The Mast-Head: One of a Kind
On the one hand, I enjoyed it when Stuart Vorpahl phoned the office. On the other, there was usually a sinking feeling in the pit of my stomach when the front office said he was on the line because he almost never called when he agreed with something we had written.
“You got that wrong, bub,” he’d say, then explain a particular historical detail or geographical nuance we had reported in error, at least to his way of thinking. But though Stuart could be cranky, years of reading local history and a lifetime on the water here made his word as good as it gets.

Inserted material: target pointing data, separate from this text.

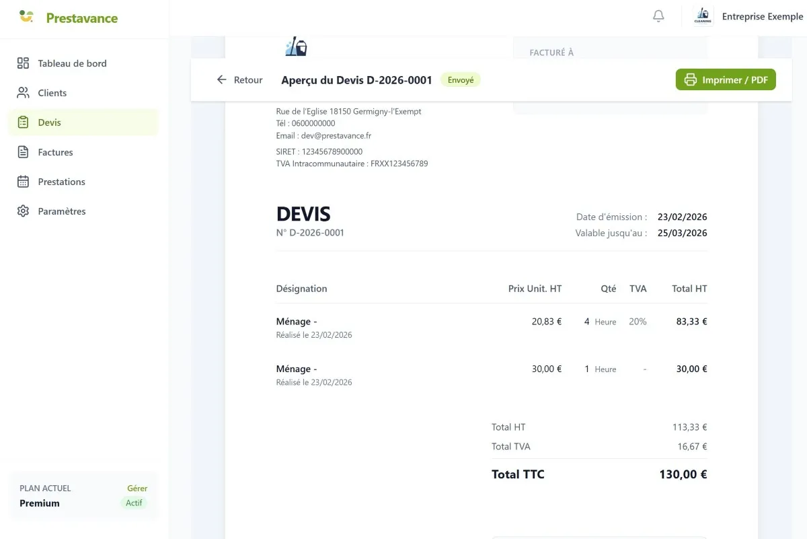Screen dimensions: 807x539
Task: Click the Retour link
Action: tap(248, 80)
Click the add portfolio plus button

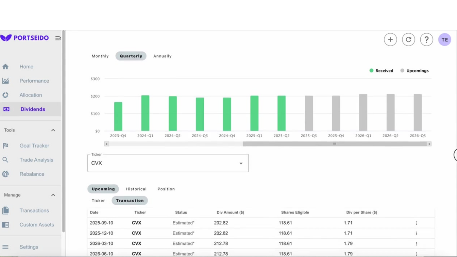pyautogui.click(x=390, y=39)
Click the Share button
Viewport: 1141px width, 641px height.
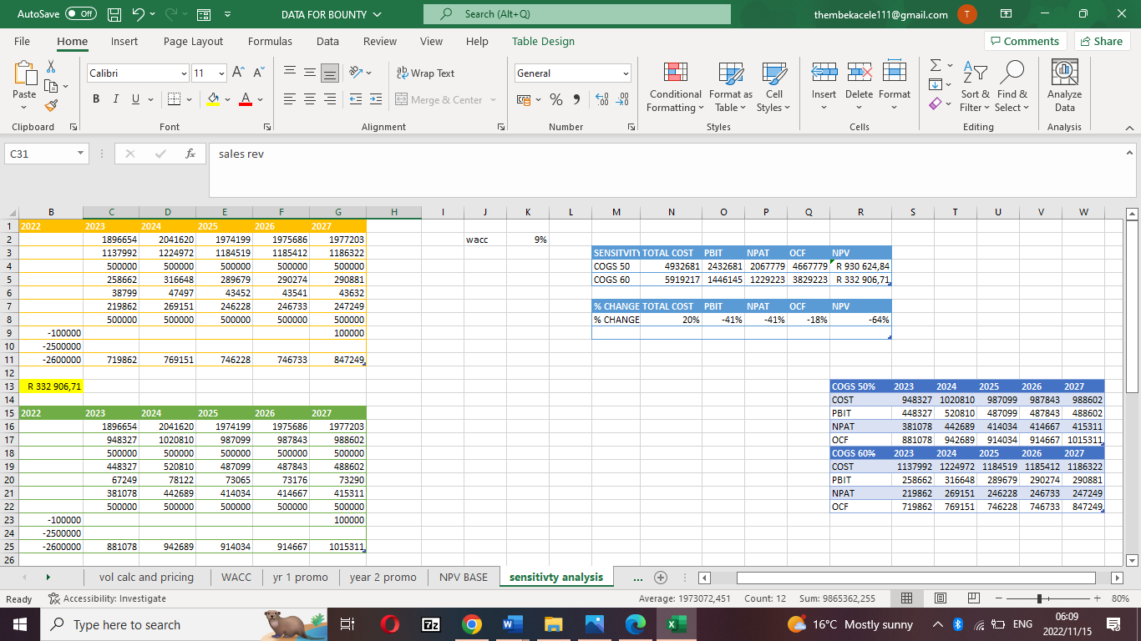coord(1102,42)
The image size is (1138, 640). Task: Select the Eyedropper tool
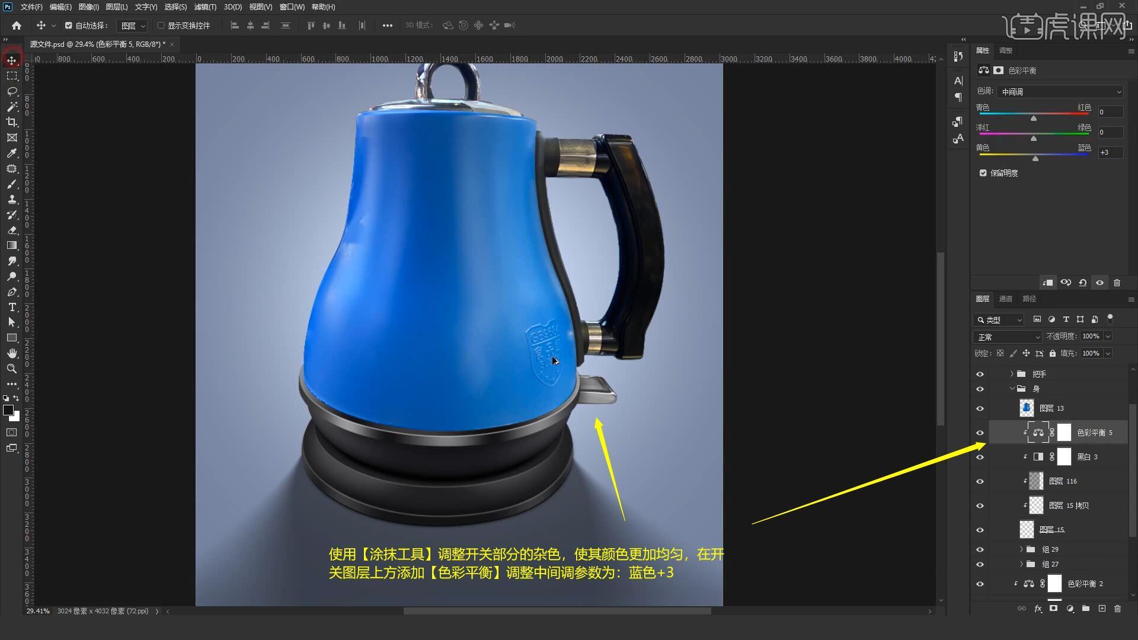coord(12,153)
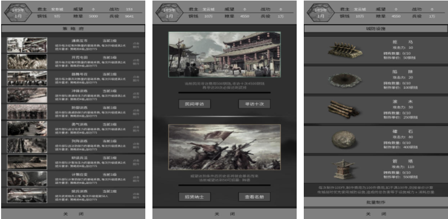
Task: Upgrade 通商互市 via its 点击提升 button
Action: 136,45
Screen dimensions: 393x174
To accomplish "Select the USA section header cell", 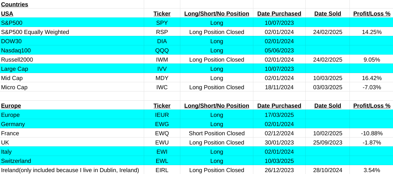I will [7, 14].
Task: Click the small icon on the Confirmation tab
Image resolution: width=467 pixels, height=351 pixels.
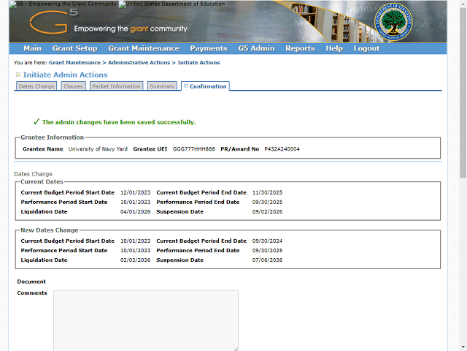Action: pyautogui.click(x=185, y=86)
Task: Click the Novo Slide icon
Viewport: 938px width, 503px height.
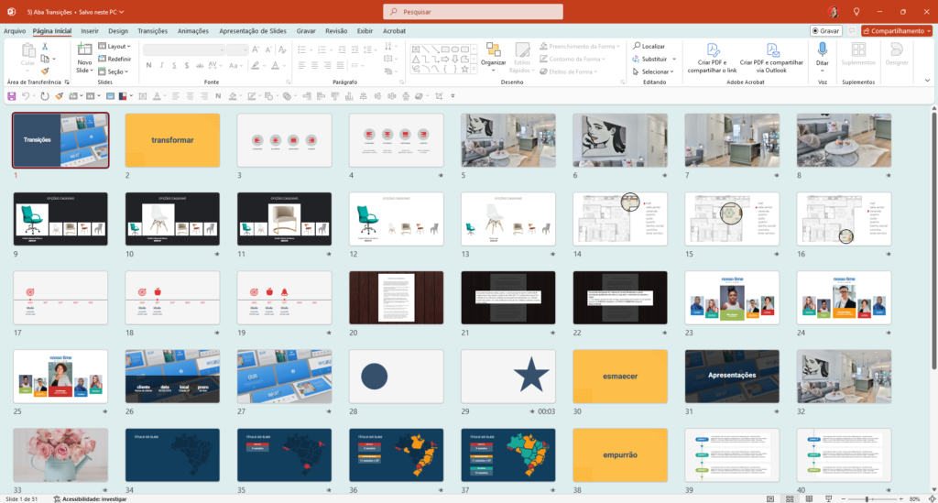Action: [83, 49]
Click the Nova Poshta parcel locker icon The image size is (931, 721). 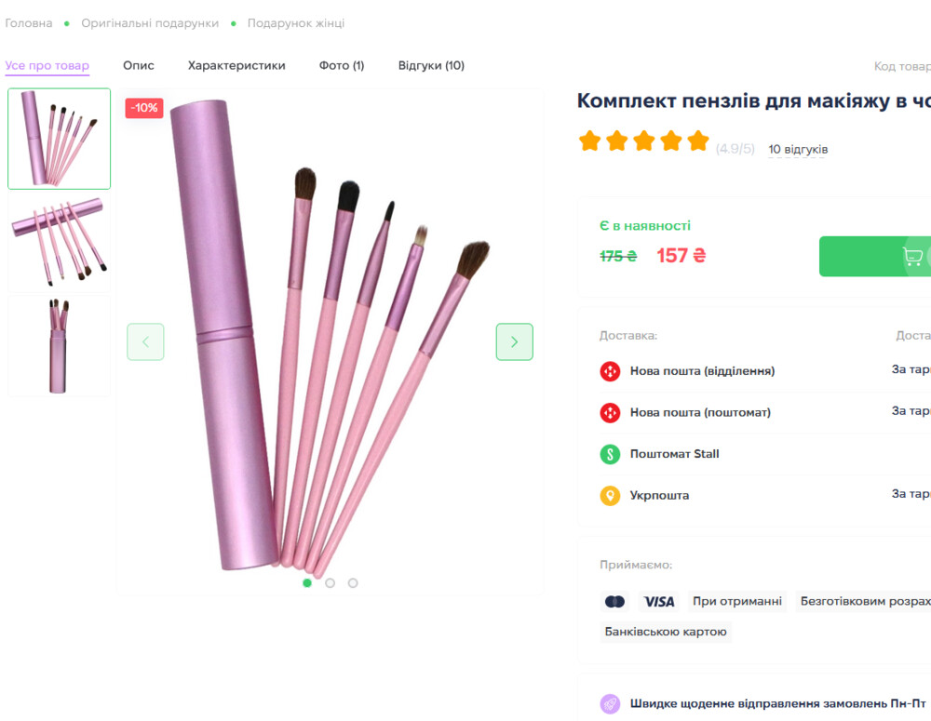point(610,412)
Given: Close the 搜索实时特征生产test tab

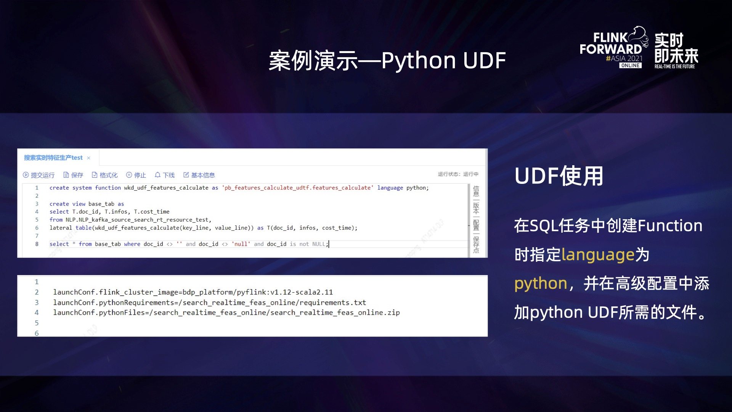Looking at the screenshot, I should (88, 158).
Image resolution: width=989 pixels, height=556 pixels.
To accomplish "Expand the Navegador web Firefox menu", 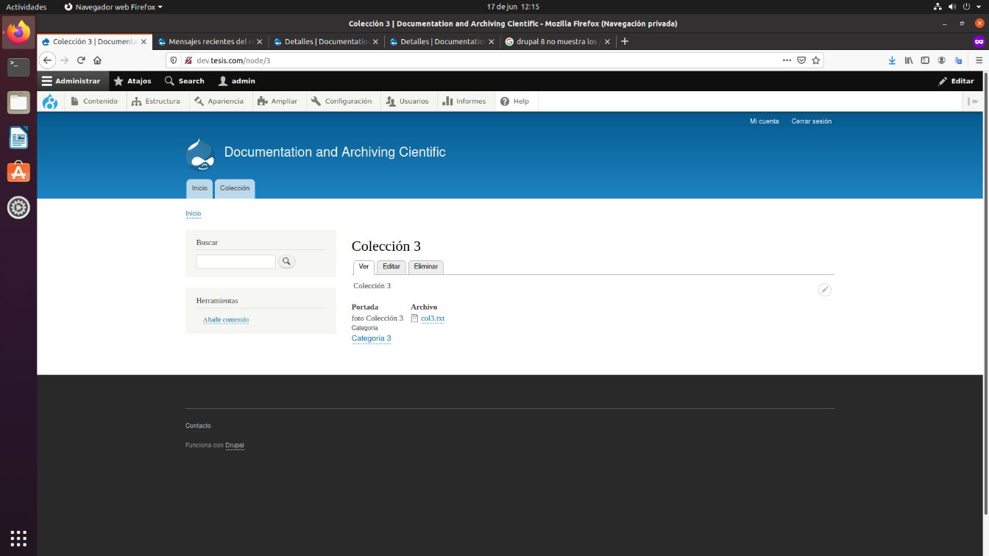I will (111, 6).
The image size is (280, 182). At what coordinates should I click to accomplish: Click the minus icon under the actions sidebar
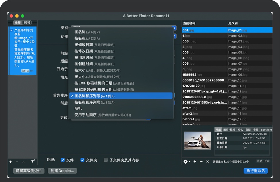click(17, 162)
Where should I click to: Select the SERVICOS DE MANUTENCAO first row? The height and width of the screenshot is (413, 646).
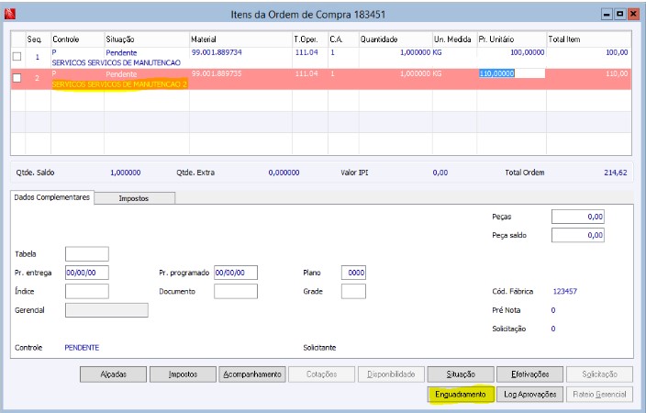click(320, 58)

As I recall, I had first gotten to know Stuart back around the time he was recuperating from an early heart problem and needed help setting out trap stakes. One spring day he picked me up early, and we headed out to Lazy Point in his truck.
Unlike most of the other trap fishermen around here, Stuart favored steel trap stakes over wood. He would set them from a barge, which he had welded himself. Stuart moved the barge around with a smaller powerboat; I can’t at this point remember much about it other than that he had rigged up a self-made autopilot after a fashion: a sash weight with a hook that allowed it to hang on the boat’s wheel.
I only lasted as a deckhand about a day; I twisted an ankle when I slipped on a stake and couldn’t stand the following morning. For years afterward, a sense that I had missed out on something important bothered me.
If that day with Stuart marked an unfortunate start and end to my commercial fishing career, he never busted my chops about it. There were always bigger matters to talk about when we spoke.
Stuart knew as much as anyone about colonial agreements between the East Hampton Town Trustees and the royal authorities. These, in his eyes, allowed town residents to fish without state licenses, and he was disappointed when he never had a chance to prove the point in court.
It was on the occasion that we had printed something in The Star that might have cast a shadow on these early rights that I last heard from him. The phone buzzed, and a voice from downstairs said, “David, Stuart Vorpahl’s on line one.” And I knew I was in for it.
At Stuart’s funeral on Tuesday at the Amagansett Presbyterian Church, Hugh King compared him to Fishhooks Mulford, an early-18th-century colonist who sailed to London to challenge a tax on whaling, saying Fishhooks was Stuart’s most important political forebear. Hugh said that it had taken 300 years for East Hampton to produce a second visionary of Fishhooks Mulford’s stature and that he hoped it would not take 300 more for there to be another. It was likely, he said, that Stuart’s truck, an ancient Willys that had, like its owner, defied the odds for a long time, would still be running.